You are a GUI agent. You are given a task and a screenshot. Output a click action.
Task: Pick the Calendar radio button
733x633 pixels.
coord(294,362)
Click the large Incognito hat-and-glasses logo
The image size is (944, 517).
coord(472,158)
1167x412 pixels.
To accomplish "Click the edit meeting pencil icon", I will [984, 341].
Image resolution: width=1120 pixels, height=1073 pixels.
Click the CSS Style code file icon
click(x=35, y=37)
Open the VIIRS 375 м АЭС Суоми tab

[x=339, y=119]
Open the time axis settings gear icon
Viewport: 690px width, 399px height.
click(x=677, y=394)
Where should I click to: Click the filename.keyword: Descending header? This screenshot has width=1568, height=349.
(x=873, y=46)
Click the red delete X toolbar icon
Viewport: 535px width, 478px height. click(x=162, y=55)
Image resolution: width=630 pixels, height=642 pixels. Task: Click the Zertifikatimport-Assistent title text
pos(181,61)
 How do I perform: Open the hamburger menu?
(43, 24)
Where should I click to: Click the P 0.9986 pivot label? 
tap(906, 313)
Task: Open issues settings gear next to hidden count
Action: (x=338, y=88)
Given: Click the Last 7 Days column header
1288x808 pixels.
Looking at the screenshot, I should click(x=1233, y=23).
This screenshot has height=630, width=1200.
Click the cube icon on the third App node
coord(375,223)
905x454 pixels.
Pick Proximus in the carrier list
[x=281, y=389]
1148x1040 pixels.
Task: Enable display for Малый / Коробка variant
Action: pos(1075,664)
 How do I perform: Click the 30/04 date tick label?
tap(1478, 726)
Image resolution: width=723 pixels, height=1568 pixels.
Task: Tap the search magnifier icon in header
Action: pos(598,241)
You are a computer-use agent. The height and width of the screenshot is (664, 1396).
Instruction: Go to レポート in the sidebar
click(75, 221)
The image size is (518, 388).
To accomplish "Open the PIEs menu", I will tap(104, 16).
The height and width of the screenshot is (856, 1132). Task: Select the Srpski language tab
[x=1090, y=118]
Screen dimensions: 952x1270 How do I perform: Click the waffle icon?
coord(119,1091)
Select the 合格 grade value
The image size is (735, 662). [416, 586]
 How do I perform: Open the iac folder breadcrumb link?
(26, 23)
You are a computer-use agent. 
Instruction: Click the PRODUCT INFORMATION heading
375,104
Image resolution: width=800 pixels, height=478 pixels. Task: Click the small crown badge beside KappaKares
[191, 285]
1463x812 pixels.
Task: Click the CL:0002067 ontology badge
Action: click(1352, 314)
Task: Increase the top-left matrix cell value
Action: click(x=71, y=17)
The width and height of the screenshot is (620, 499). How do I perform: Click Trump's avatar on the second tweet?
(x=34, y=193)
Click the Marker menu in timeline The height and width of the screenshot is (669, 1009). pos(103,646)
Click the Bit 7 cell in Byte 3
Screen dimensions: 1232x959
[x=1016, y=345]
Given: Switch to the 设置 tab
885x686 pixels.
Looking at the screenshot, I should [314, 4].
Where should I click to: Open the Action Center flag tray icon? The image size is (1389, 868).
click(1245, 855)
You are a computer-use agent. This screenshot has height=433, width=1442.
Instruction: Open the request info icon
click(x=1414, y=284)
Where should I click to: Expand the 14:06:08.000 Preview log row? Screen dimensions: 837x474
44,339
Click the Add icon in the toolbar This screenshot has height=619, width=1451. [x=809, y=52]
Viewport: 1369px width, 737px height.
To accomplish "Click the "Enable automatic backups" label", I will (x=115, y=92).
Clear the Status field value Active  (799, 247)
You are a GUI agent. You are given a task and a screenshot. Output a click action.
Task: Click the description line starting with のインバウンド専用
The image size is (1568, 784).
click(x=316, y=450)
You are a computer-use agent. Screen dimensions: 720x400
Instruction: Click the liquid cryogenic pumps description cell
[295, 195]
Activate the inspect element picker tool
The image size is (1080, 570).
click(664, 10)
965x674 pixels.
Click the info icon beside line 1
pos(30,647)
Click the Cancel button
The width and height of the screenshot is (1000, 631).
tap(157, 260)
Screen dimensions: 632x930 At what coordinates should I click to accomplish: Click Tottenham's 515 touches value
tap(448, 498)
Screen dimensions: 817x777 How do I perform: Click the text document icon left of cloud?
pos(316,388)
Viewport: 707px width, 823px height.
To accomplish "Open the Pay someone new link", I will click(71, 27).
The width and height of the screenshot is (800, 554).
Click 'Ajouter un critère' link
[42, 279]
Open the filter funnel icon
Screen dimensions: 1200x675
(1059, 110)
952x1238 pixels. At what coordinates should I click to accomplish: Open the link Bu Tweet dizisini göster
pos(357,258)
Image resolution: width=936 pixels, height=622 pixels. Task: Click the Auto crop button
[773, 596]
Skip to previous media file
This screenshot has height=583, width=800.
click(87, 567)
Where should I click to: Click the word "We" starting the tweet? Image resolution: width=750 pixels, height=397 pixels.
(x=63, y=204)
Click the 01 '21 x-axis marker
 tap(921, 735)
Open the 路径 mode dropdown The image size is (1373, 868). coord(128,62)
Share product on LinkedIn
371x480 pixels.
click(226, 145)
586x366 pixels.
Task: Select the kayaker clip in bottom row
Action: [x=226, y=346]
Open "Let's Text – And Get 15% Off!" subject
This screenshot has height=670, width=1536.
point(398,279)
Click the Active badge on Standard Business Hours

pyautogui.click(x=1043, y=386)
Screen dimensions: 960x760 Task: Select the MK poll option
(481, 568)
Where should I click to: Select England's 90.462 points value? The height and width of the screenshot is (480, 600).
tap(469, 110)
****************
What you have to do -
Go through the data above and copy all of it exactly.

Written solution -
You are a GUI agent. You are given a task and a screenshot. Output a click action.
Task: Pick the Calendar radio button
733x633 pixels.
coord(294,362)
Click the large Incognito hat-and-glasses logo
The image size is (944, 517).
coord(472,158)
1167x412 pixels.
To accomplish "Click the edit meeting pencil icon", I will [984, 341].
Image resolution: width=1120 pixels, height=1073 pixels.
Click the CSS Style code file icon
click(x=35, y=37)
Open the VIIRS 375 м АЭС Суоми tab

[x=339, y=119]
Open the time axis settings gear icon
Viewport: 690px width, 399px height.
click(x=677, y=394)
Where should I click to: Click the filename.keyword: Descending header? This screenshot has width=1568, height=349.
(x=873, y=46)
Click the red delete X toolbar icon
Viewport: 535px width, 478px height. click(x=162, y=55)
Image resolution: width=630 pixels, height=642 pixels. Task: Click the Zertifikatimport-Assistent title text
pos(181,61)
 How do I perform: Open the hamburger menu?
(43, 24)
Where should I click to: Click the P 0.9986 pivot label? 
tap(906, 313)
Task: Open issues settings gear next to hidden count
Action: (x=338, y=88)
Given: Click the Last 7 Days column header
1288x808 pixels.
Looking at the screenshot, I should click(x=1233, y=23).
This screenshot has height=630, width=1200.
Click the cube icon on the third App node
coord(375,223)
905x454 pixels.
Pick Proximus in the carrier list
[x=281, y=389]
1148x1040 pixels.
Task: Enable display for Малый / Коробка variant
Action: pos(1075,664)
 How do I perform: Click the 30/04 date tick label?
tap(1478, 726)
Image resolution: width=723 pixels, height=1568 pixels.
Task: Tap the search magnifier icon in header
Action: pos(598,241)
You are a computer-use agent. The height and width of the screenshot is (664, 1396).
Instruction: Go to レポート in the sidebar
click(75, 221)
The image size is (518, 388).
To accomplish "Open the PIEs menu", I will tap(104, 16).
The height and width of the screenshot is (856, 1132). Task: Select the Srpski language tab
[x=1090, y=118]
Screen dimensions: 952x1270 How do I perform: Click the waffle icon?
coord(119,1091)
Select the 合格 grade value
The image size is (735, 662). [416, 586]
 How do I perform: Open the iac folder breadcrumb link?
(26, 23)
You are a computer-use agent. 
Instruction: Click the PRODUCT INFORMATION heading
375,104
Image resolution: width=800 pixels, height=478 pixels. Task: Click the small crown badge beside KappaKares
[191, 285]
1463x812 pixels.
Task: Click the CL:0002067 ontology badge
Action: click(1352, 314)
Task: Increase the top-left matrix cell value
Action: click(x=71, y=17)
The width and height of the screenshot is (620, 499). How do I perform: Click Trump's avatar on the second tweet?
(x=34, y=193)
Click the Marker menu in timeline The height and width of the screenshot is (669, 1009). pos(103,646)
Click the Bit 7 cell in Byte 3
Screen dimensions: 1232x959
[x=1016, y=345]
Given: Switch to the 设置 tab
885x686 pixels.
Looking at the screenshot, I should [314, 4].
Where should I click to: Open the Action Center flag tray icon? The image size is (1389, 868).
click(1245, 855)
You are a computer-use agent. This screenshot has height=433, width=1442.
Instruction: Open the request info icon
click(x=1414, y=284)
Where should I click to: Expand the 14:06:08.000 Preview log row? Screen dimensions: 837x474
44,339
Click the Add icon in the toolbar This screenshot has height=619, width=1451. [x=809, y=52]
Viewport: 1369px width, 737px height.
To accomplish "Click the "Enable automatic backups" label", I will (x=115, y=92).
Clear the Status field value Active  (799, 247)
You are a GUI agent. You are given a task and a screenshot. Output a click action.
Task: Click the description line starting with のインバウンド専用
The image size is (1568, 784).
click(x=316, y=450)
You are a computer-use agent. Screen dimensions: 720x400
Instruction: Click the liquid cryogenic pumps description cell
[295, 195]
Activate the inspect element picker tool
The image size is (1080, 570).
click(664, 10)
965x674 pixels.
Click the info icon beside line 1
pos(30,647)
Click the Cancel button
The width and height of the screenshot is (1000, 631).
tap(157, 260)
Screen dimensions: 632x930 At what coordinates should I click to accomplish: Click Tottenham's 515 touches value
tap(448, 498)
Screen dimensions: 817x777 How do I perform: Click the text document icon left of cloud?
pos(316,388)
Viewport: 707px width, 823px height.
To accomplish "Open the Pay someone new link", I will click(71, 27).
The width and height of the screenshot is (800, 554).
Click 'Ajouter un critère' link
[42, 279]
Open the filter funnel icon
Screen dimensions: 1200x675
(1059, 110)
952x1238 pixels. At what coordinates should I click to accomplish: Open the link Bu Tweet dizisini göster
pos(357,258)
Image resolution: width=936 pixels, height=622 pixels. Task: Click the Auto crop button
[773, 596]
Skip to previous media file
This screenshot has height=583, width=800.
click(87, 567)
Where should I click to: Click the word "We" starting the tweet? Image resolution: width=750 pixels, height=397 pixels.
(x=63, y=204)
Click the 01 '21 x-axis marker
 tap(921, 735)
Open the 路径 mode dropdown The image size is (1373, 868). coord(128,62)
Share product on LinkedIn
371x480 pixels.
click(226, 145)
586x366 pixels.
Task: Select the kayaker clip in bottom row
Action: [x=226, y=346]
Open "Let's Text – And Get 15% Off!" subject
This screenshot has height=670, width=1536.
point(398,279)
Click the Active badge on Standard Business Hours

pyautogui.click(x=1043, y=386)
Screen dimensions: 960x760 Task: Select the MK poll option
(481, 568)
Where should I click to: Select England's 90.462 points value? The height and width of the screenshot is (480, 600).
tap(469, 110)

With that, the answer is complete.